Welcome to Elemeno.ai SDK’s documentation!

Getting Started

Overview

Elemeno AI SDK is the one stop shop for all the elements needed to build your own AI engine.

It includes helpers to use the Elemeno AI operating system, and supports both Elemeno Serverless AI and local installations.

Current features available in the SDK:

  • Feature Store Management

  • Data Ingestion

    • Big Query Datasource

    • Redshift Datasource

    • Elasticsearch Datasource

    • Pandas DF Datasource

  • Training Data Reading

  • Inference Data Reading

  • ML Frameworks Conversion to ONNX

    • Scikit-learn

    • Tensorflow

    • Pytorch

    • Tensorflow-Lite

  • Authentication Utils

First Steps

The first step is to install the SDK module via pip.

pip install elemeno-ai-sdk

You then run the command :code mlops init and follow the steps in the terminal to configure your MLOps environment.

That’s all.

(optional) If you intend to leave the configuration files in a location different from the default, set the environment variable below.

export ELEMENO_CFG_FILE=<path to config directory>

Configuration file schema

A configuration file named elemeno.yaml is expected to be present in the root of the project (or where the variable ELEMENO_CFG_FILE points to).

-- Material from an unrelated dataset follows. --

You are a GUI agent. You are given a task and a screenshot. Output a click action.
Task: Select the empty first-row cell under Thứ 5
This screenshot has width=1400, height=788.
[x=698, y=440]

The file has the following structure:

Config File Structure

Field

Type

Example

Description

app

object

The general application configuration

app.mode

string

development

The execution mode, use development for local development and production when doing an oficial run.

cos

object

The S3-like Cloud Object Storage configuration. This is where your artifacts will be persisted. The bucket with name elemeno-cos should exist.

cos.host

string

http://minio.example.com:9000

The host of the cloud object storage server.

cos.key_id

string

AKIAIOSFODNN7EXAMPLE

The access key id for the cloud object storage server.

cos.secret

string

wJalrXUtnFEMI/K7MDENG/bPxRfiCYEXAMPLEKEY

The secret access key for the cloud object storage server.

cos.use_ssl

boolean

true

Whether to use SSL or not.

cos.bucket_name

string

elemeno-cos

The name of the bucket to store binary files.

registry

object

The model registry configuration. Currently Elemeno supports MLFlow as registry.

registry.tracking_url

string

http://mlflow.tracking.url:80

The MLFlow tracking server url.

feature_store

object

The feature store configuration. Currently Elemeno supports Feast as feature store.

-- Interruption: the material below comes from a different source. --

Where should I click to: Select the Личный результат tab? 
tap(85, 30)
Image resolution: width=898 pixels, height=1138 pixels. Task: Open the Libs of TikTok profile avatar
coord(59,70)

feature_store.feast_config_path

string

.

The path to the Feast configuration file.

feature_store.registry

string

s3://elemeno-cos/example_registry

The path in the cloud object storage to keep the metadata of the feature store.

feature_store.sink

object

The sink configuration. Currently Elemeno supports Redshift and BigQuery as sink.

feature_store.sink.type

string

Redshift

The type of the sink.

feature_store.sink.params

object

The parameters of the sink.

feature_store.sink.params.user

string

elemeno

The user name for the Redshift database.

feature_store.sink.params.password

string

${oc.env:REDSHIFT_PASSWORD,elemeno}

The password for the Redshift database.

feature_store.sink.params.host

string

cluster.host.on.aws

The host of the Redshift database cluster.

feature_store.sink.params.port

integer

5439

The port of the Redshift database cluster.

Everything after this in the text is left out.